— WHAT YOU SHOULD DO —
Go to the line holding "Screen dimensions: 1920x952" in the data below. Return it and each line after it through the last, exactly, and skip the pictures.

— INPUT MATERIAL —
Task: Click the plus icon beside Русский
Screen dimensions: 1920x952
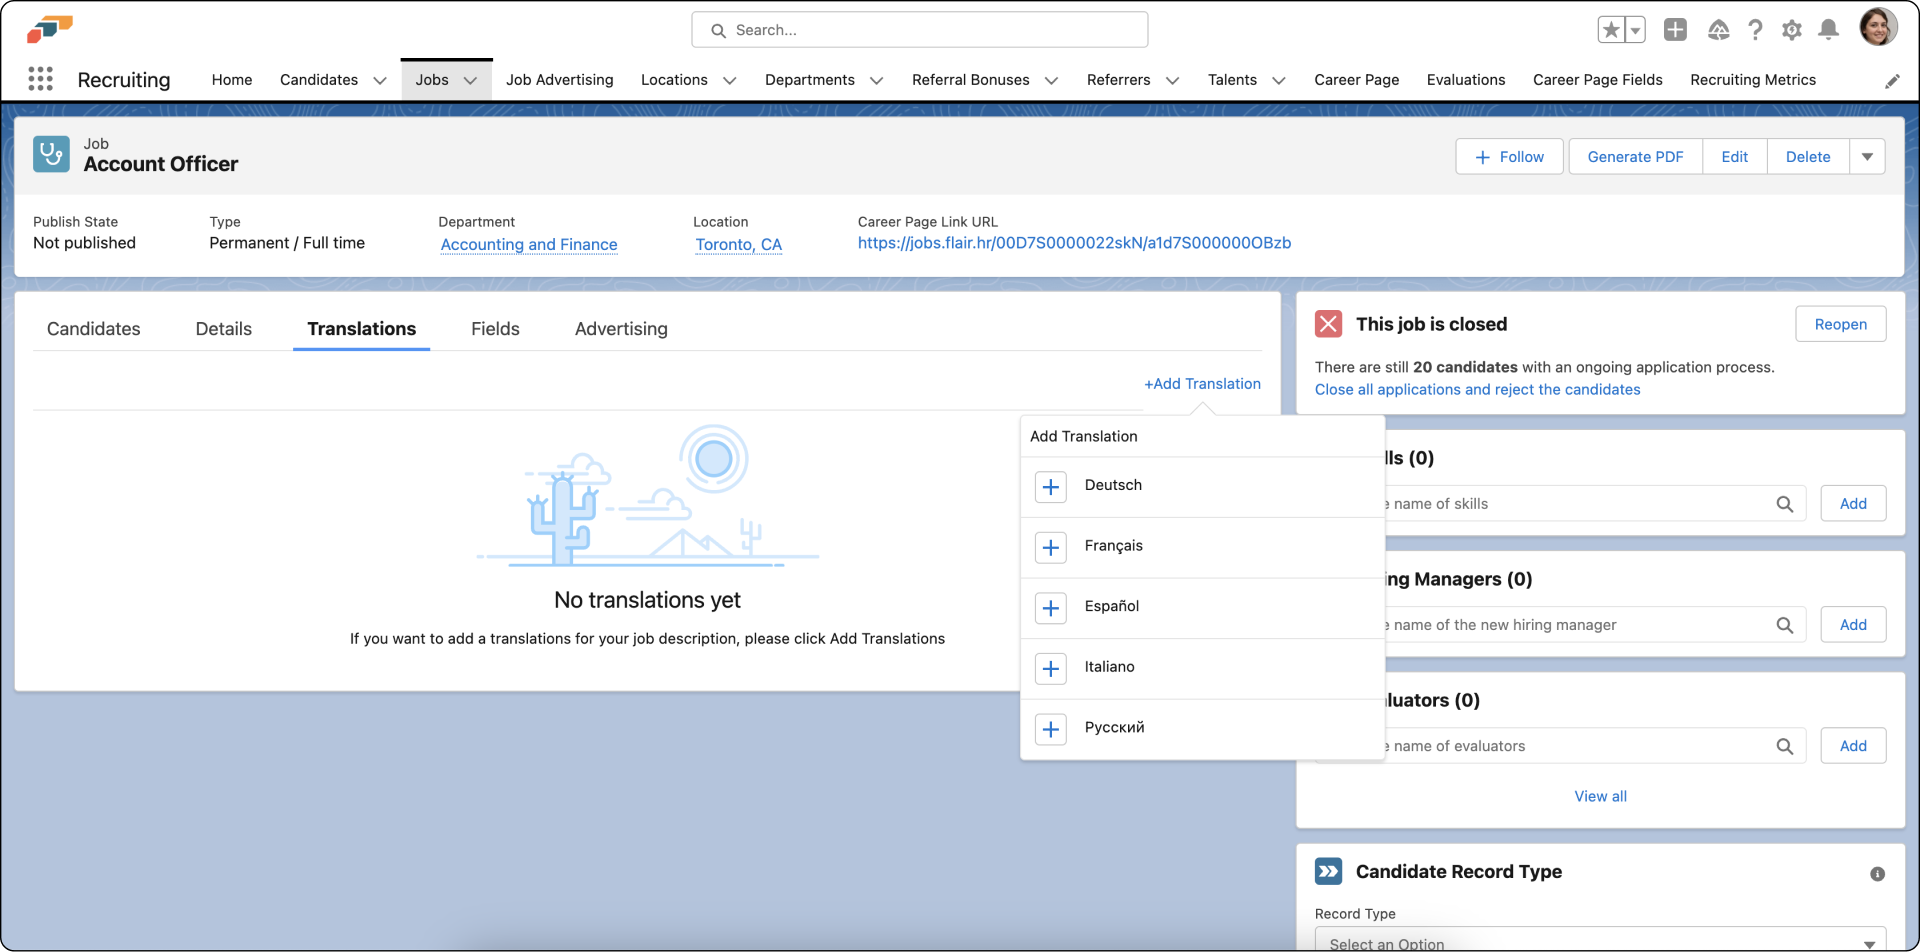Action: (1050, 729)
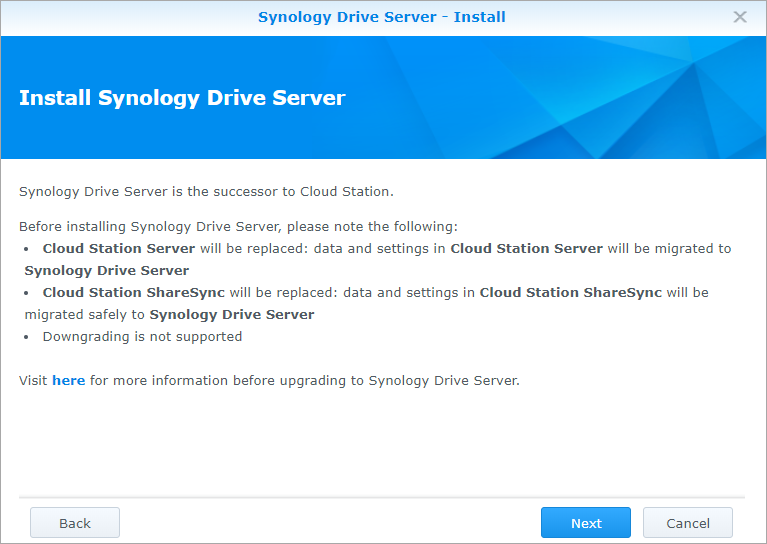767x544 pixels.
Task: Click the bullet marker before "Downgrading is not supported"
Action: pos(26,337)
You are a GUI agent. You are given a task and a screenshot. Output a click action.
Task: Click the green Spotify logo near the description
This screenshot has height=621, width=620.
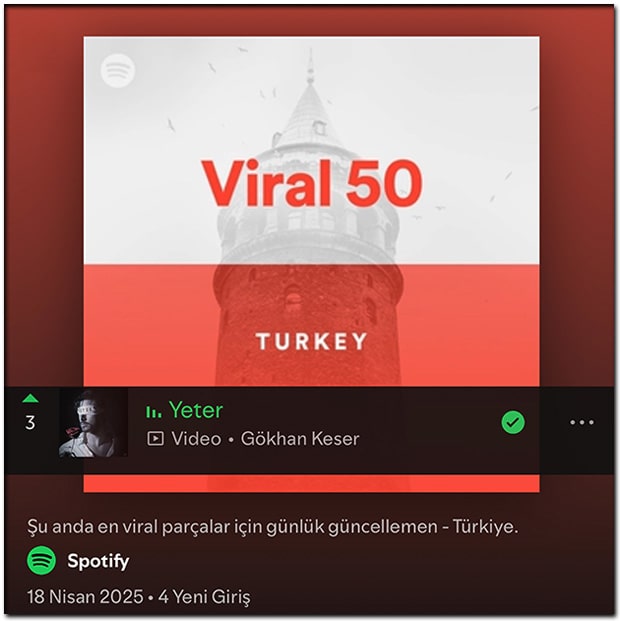pos(41,560)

— ANSWER SPACE —
Screen dimensions: 1920x952
Action: (1050, 729)
767x544 pixels.
Task: Click the bullet marker before "Downgrading is not supported"
Action: pos(26,337)
You are a GUI agent. You are given a task and a screenshot. Output a click action.
Task: Click the green Spotify logo near the description
This screenshot has height=621, width=620.
pos(41,560)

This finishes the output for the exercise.